In Greco-Roman mythology, the Propoetides (Ancient Greek: Προποιτίδες) are the daughters of Propoetus from the city of Amathus on the island of Cyprus.

Mythology 
In Roman literature, they are treated by Ovid in his Metamorphoses (book 10.238 ff.):

Nevertheless, the immoral Propoetides dared to deny that Venus was the goddess. For this, because of her divine anger, they are said to have been the first to prostitute their bodies and their reputations in public, and, losing all sense of shame, they lost the power to blush, as the blood hardened in their cheeks, and only a small change turned them into hard flints.

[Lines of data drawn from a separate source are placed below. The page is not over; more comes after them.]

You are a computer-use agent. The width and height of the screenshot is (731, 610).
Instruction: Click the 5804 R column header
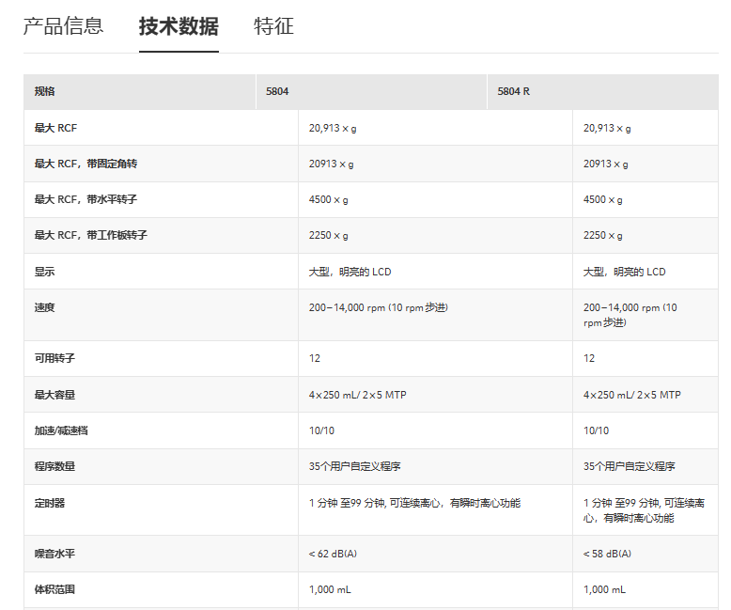point(513,91)
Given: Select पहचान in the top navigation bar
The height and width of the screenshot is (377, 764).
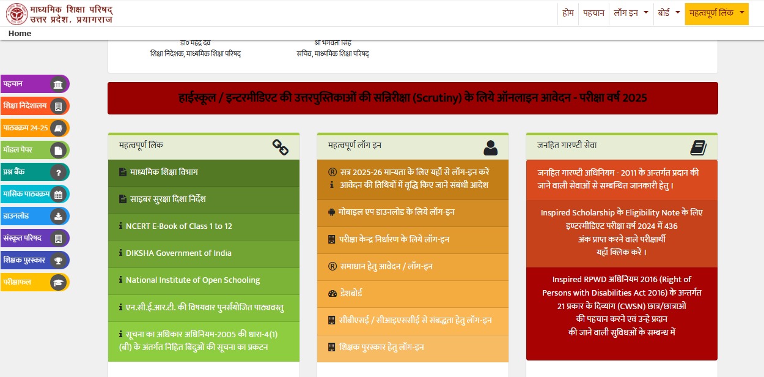Looking at the screenshot, I should click(x=593, y=13).
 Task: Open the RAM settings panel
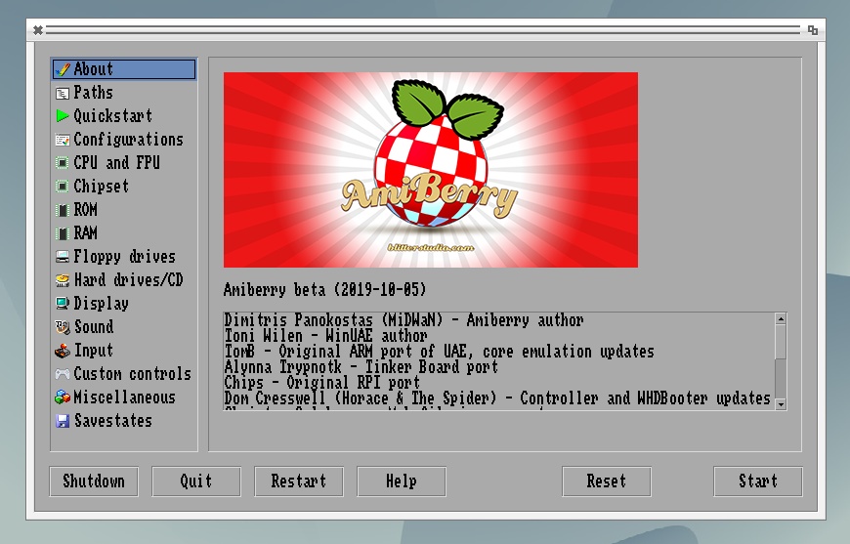coord(85,233)
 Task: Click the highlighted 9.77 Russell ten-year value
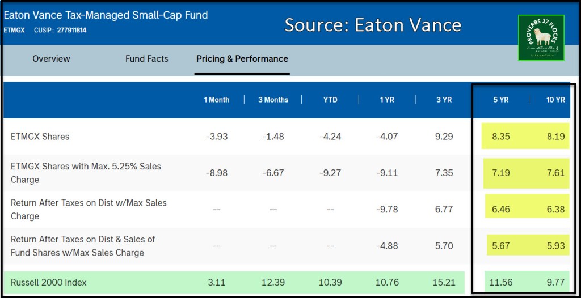[x=555, y=282]
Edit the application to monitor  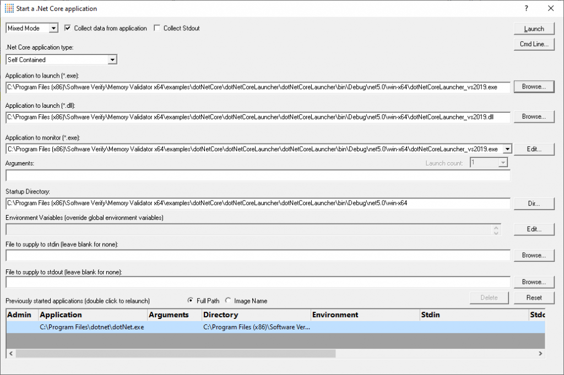[534, 149]
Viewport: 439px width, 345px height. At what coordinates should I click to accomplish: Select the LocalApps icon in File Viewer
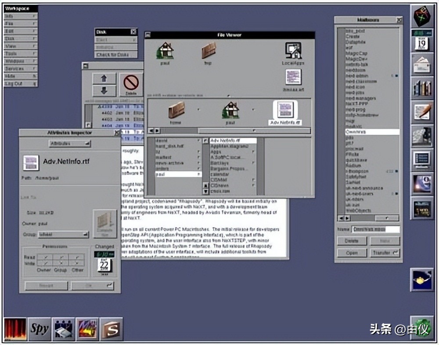pos(293,52)
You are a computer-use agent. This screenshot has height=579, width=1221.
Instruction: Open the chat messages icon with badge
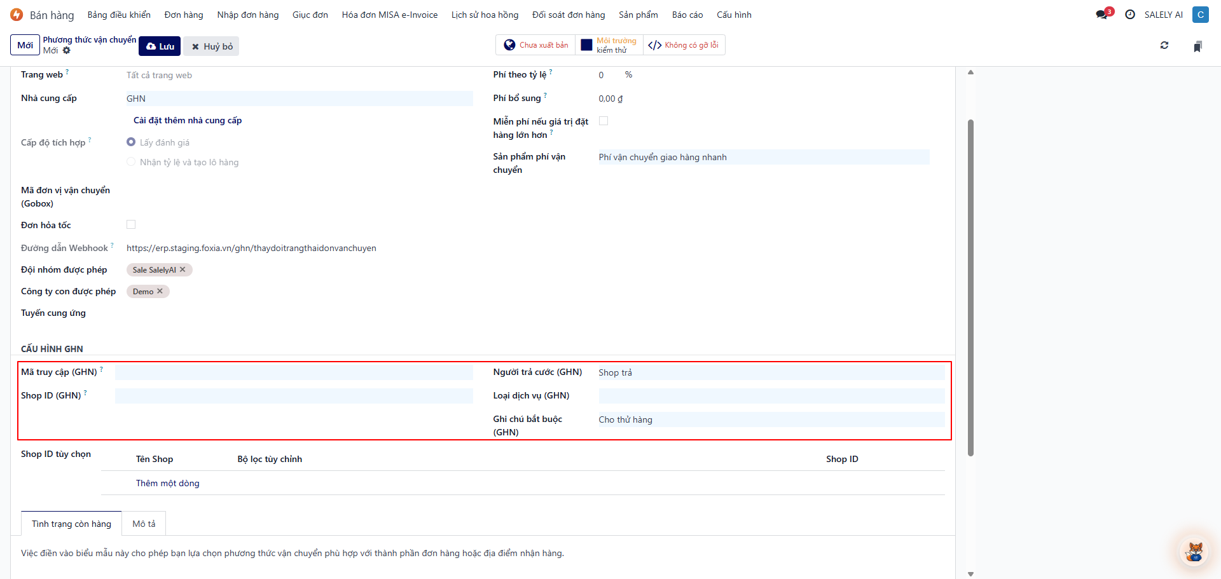tap(1102, 15)
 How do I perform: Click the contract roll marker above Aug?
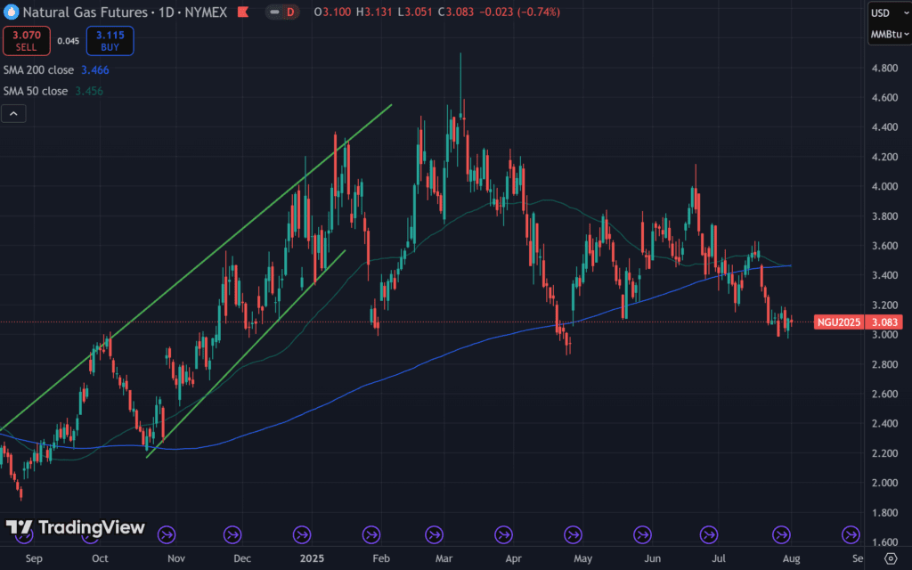[780, 534]
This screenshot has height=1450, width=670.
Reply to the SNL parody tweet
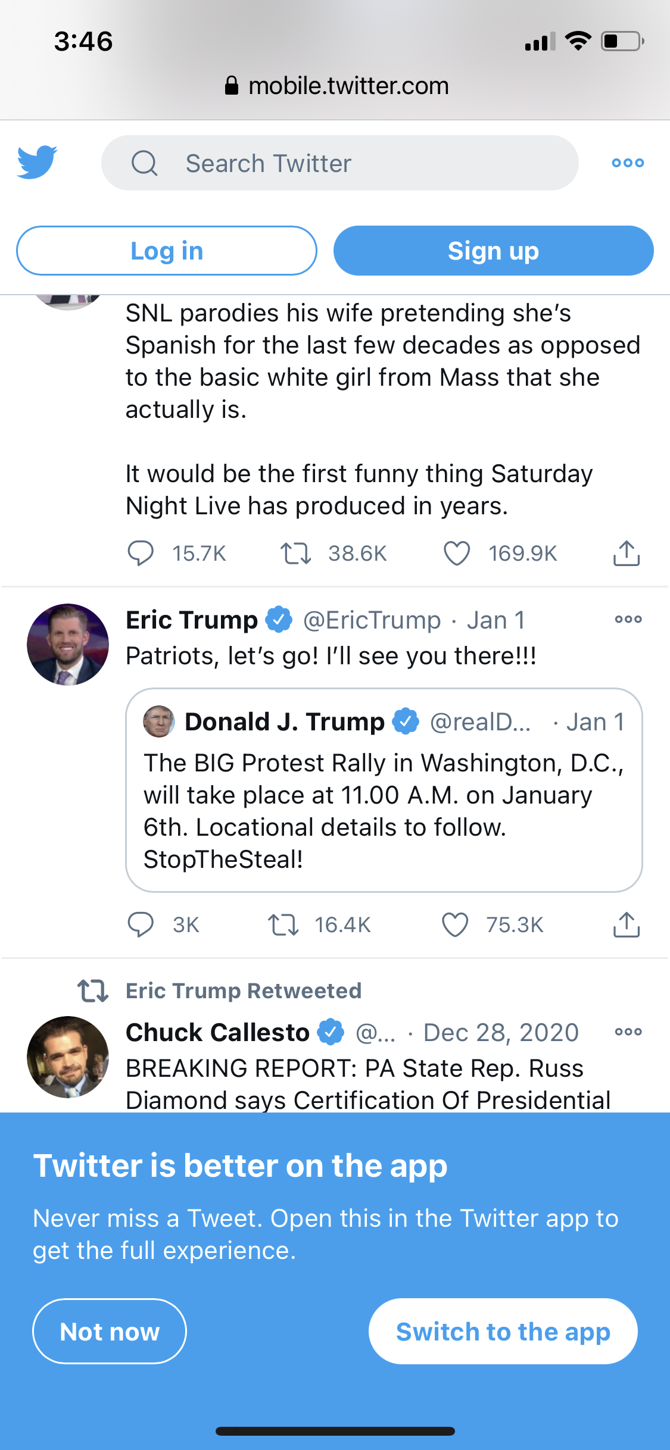click(x=141, y=553)
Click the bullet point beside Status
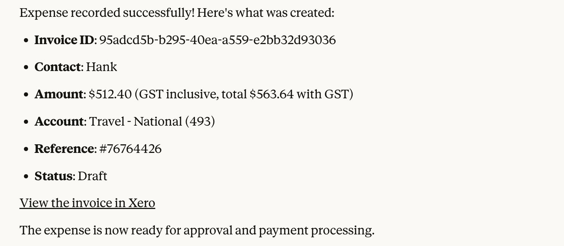 tap(26, 176)
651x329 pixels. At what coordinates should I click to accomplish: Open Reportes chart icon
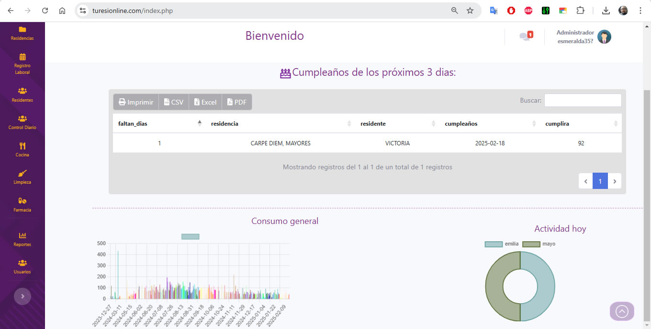click(22, 235)
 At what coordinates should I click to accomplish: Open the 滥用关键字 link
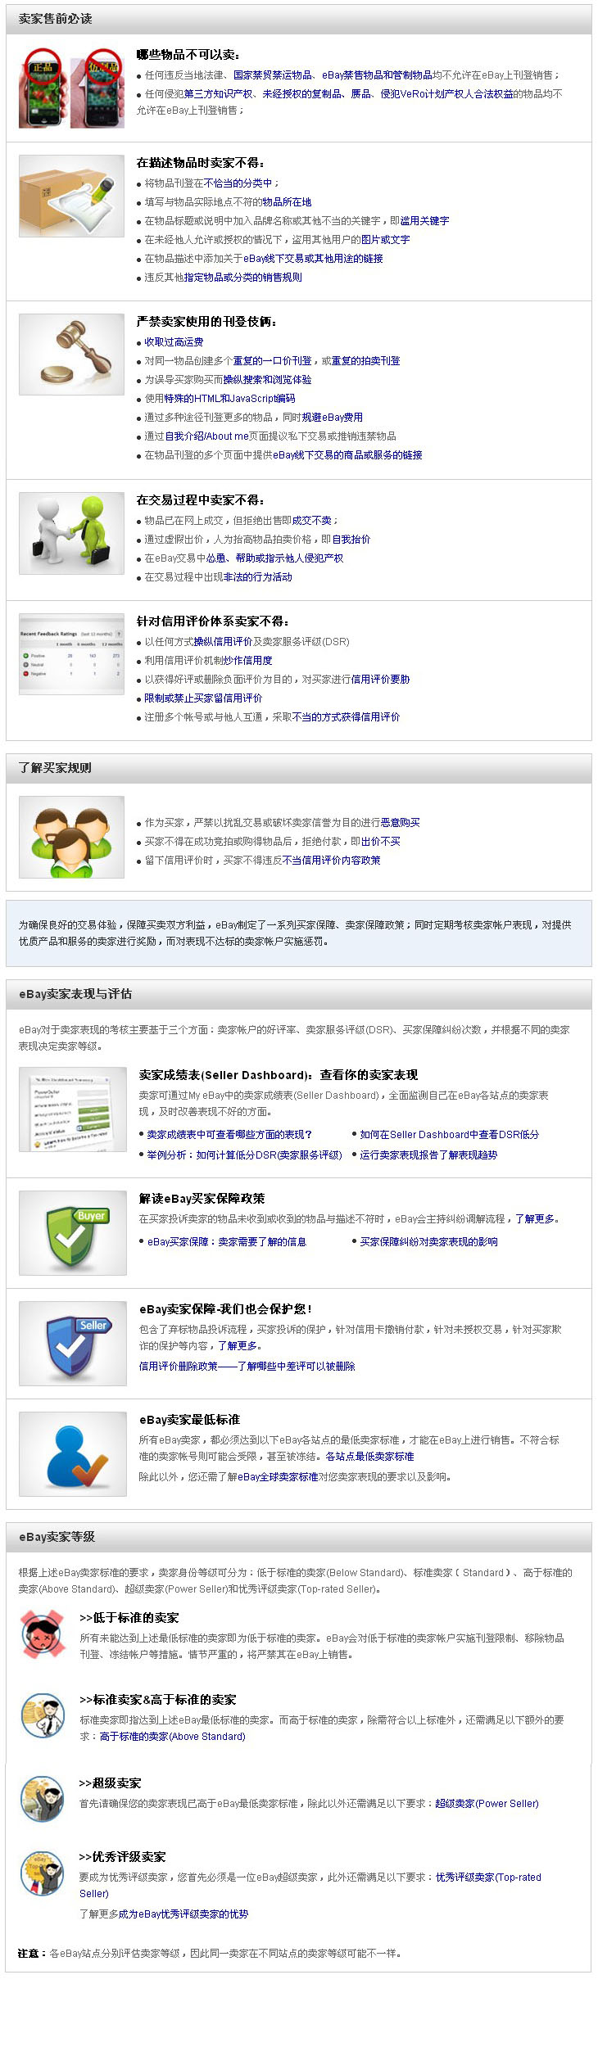tap(424, 221)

The story of Venus and her vengeance on the Propoetides for failing to worship her properly is a common theme in a number of stories and poems written about the goddess.

According to Ovid, after seeing the Propoetides prostituting themselves, Pygmalion determined that he was "not interested in women". This drove him to create a woman of his own in statue form, with whom he then fell in love.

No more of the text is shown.